JUDICIAL REVIEW DIVISION

JR CASE NO. 110 OF 2015

REPUBLIC...........................................................................APPLICANT

VERSUS

THE RETIREMENT BENEFITS APPEALS TRIBUNAL.....1ST RESPONDENT

THE RETIREMENT BENEFITS AUTHORITY...................2ND RESPONDENT

THE ATTORNEY GENERAL..........................................3RD RESPONDENT

AND

SERAH WAHU NJOROGE & 88 OTHERS..............INTERESTED PARTIES

EX PARTE

THE TRUSTEES BARCLAY BANK OF KENYA STAFF PENSION

FUND &BARCLAYS BANK OF KENYA

JUDGEMENT

1 In this matter the Trustees Barclays Bank of Kenya Staff Pension Fund is the 1st ex parte Applicant and Barclays Bank of Kenya (BBK) is the 2nd ex parte Applicant.  The 1st, 2nd and 3rd respondents are the Retirement Benefits Tribunal (“the Tribunal”) the Retirement Benefits Authority (RBA) and the Attorney General respectively.  Serah Wahu Njoroge and 88 others are interested parties.

2. From the material placed before this Court, it emerges that the interested parties herein were the appellants before the Tribunal in Civil Appeal No. 1 of 2012.  The RBA was the 1st Respondent and the Trustees Barclays Bank Staff Pension Fund was the 2nd Respondent.  The appeal had arisen from RBA’s decision to dismiss the interested parties’ complaint regarding the calculation of their retirement benefits by the Trustees Barclays Bank Staff Pension Fund.

3. On 29th September, 2012 the Tribunal made an order whose concluding paragraph was as follows:

“The Tribunal has therefore unanimously agreed that the matter be referred back to the Authority for fresh consideration, taking into account all the matters that were not individually considered and all the subsequent documents, correspondence and admissions subsequently made.
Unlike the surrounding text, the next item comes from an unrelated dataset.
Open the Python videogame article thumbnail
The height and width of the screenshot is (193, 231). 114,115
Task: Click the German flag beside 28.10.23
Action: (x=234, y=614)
Orders are made accordingly.

Mention on 19th October, 2012. ”

4. Upon reconsidering the matter, the RBA made its fresh decision through a letter dated 27th November, 2013.  The last paragraph of that letter again dismissed the interested parties’ complaint in the following words:

“In view of the foregoing, we find that the benefits for all the complainants were correctly computed by the trustees (particularly the application for early payment) and where variances were found these have been indicated for the trustees’ action.  The variances that we have noted are either negative (showing overpayment by trustees) or positive (showing an underpayment).  However, the positive variances are not substantial.”

5. Everything seems to have gone quiet thereafter until 8th July, 2014 when the interested parties filed a fresh Memorandum of Appeal before the Tribunal against the decision made by the RBA on 27th November, 2013.  This fresh appeal was not given a number by the Tribunal but was instead consolidated with Appeal No. 1 of 2012.  This state of affairs is what propelled the applicants to approach this Court on 8th April, 2015 to seek leave to commence these judicial review proceedings.

6. Upon being granted leave to commence these judicial review proceedings, the applicants through the Notice of Motion Application date 15th April, 2015 seek orders as follows:

“1.  An Order of certiorari to quash the Orders of the 1st Respondent dated 14th November 2014 in RBATC No. 1 of 2012 – Njoroge Serah Wahu & others v The Trustees, Barclays Bank of Kenya Pension Fund.

2. An Order of Prohibition to restrain the 1st Respondent from hearing and or entertaining any further proceedings in RBATC No. 1 of 2012 – Njoroge, Serah Wahu & Others v The Trustees, Barclays Bank of Kenya Pension Fundand any proceedings concerning the same parties.

3.  Costs of and incidental to the application be provided for.

4.  Such further or other relief as the Honourable Court may deem just and expedient to grant.”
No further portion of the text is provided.